On Drivezy, the rental plans for bikes in Bengaluru are chargeable by the hour or the number of days. Customers can rent a geared bike for a month for just Rs 2,999. It has also piloted per kilometre tariffs in Hyderabad, which start at Rs 3/- per km. 

For the car-sharing market, the platform offers a spectrum of packages under which a customer can avail a variety of cars for daily or weekly use, accompanied by customised deals to suit their needs.

Cars are rented for a period ranging from a day to a week, and are charged between Rs 57/- and Rs 117/- per hour, depending on the model, duration and the time of booking.

As car rental platforms gain popularity in India, Drivezy already faces direct competition from Sequoia-backed ZoomCar and Delhi-based Carzonrent. It also sees indirect competition from Ola Rental and Uber's Hire. The car rental market in India is believed to be growing at 22.9 percent annually, but is yet to find a foothold in Tier-II and Tier-III cities.

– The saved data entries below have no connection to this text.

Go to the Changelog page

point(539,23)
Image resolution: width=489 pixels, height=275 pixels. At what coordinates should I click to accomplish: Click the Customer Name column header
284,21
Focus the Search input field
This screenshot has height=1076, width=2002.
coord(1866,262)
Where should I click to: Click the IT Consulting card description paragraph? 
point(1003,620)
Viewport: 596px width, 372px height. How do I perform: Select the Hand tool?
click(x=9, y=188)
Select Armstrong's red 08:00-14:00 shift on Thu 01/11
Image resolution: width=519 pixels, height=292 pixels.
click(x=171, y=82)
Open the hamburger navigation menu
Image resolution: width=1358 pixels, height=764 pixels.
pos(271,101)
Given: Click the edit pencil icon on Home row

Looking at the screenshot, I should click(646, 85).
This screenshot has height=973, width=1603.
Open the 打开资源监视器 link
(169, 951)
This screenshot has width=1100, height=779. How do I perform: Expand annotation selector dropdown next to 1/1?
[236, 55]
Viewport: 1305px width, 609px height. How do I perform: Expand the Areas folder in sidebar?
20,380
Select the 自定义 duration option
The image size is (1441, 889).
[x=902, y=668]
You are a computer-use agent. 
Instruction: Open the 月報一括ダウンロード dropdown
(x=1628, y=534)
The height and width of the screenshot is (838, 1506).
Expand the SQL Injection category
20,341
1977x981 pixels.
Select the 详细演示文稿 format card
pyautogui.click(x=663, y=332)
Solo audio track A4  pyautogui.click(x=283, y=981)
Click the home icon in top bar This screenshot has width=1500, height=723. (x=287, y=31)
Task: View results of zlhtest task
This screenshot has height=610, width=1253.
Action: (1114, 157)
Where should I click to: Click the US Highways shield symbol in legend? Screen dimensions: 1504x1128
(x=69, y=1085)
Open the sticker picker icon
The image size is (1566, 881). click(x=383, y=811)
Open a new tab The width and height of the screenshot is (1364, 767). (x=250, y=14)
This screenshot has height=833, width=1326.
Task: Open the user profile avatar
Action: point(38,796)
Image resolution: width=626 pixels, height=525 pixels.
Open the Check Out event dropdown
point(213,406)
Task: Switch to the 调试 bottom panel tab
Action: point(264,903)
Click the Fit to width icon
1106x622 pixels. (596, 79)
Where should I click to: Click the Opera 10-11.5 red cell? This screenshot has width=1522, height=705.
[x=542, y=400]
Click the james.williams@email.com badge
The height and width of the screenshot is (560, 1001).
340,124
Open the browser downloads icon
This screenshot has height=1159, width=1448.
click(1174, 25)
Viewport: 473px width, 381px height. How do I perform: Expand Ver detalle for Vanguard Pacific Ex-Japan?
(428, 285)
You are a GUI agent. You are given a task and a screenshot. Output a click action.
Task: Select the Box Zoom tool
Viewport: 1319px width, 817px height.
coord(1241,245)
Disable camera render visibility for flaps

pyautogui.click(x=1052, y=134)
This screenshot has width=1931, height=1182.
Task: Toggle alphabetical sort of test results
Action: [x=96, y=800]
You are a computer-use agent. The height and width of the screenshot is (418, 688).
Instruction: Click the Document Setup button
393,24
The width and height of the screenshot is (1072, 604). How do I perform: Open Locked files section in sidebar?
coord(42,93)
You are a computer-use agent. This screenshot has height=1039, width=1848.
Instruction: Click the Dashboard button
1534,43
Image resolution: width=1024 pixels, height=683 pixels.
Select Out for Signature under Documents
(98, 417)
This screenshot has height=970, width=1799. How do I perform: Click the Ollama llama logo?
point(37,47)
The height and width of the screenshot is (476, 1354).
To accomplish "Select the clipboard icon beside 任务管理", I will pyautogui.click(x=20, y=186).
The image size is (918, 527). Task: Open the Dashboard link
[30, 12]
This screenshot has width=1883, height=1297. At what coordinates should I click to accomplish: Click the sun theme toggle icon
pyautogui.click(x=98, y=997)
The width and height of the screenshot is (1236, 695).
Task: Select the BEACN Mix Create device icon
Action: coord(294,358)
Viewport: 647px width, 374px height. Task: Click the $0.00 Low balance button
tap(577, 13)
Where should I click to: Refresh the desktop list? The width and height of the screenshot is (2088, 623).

“India is a market with a huge potential for growth. However, we also understand that the country faces various hurdles to realise that potential. We have great relationships with companies across India and we will actively invest in projects and companies in the country. It has been a pleasure to work with Drivezy and we look forward to further invigorating the Indian shared mobility market,” said Shinji Kimura, Chairman of Anypay.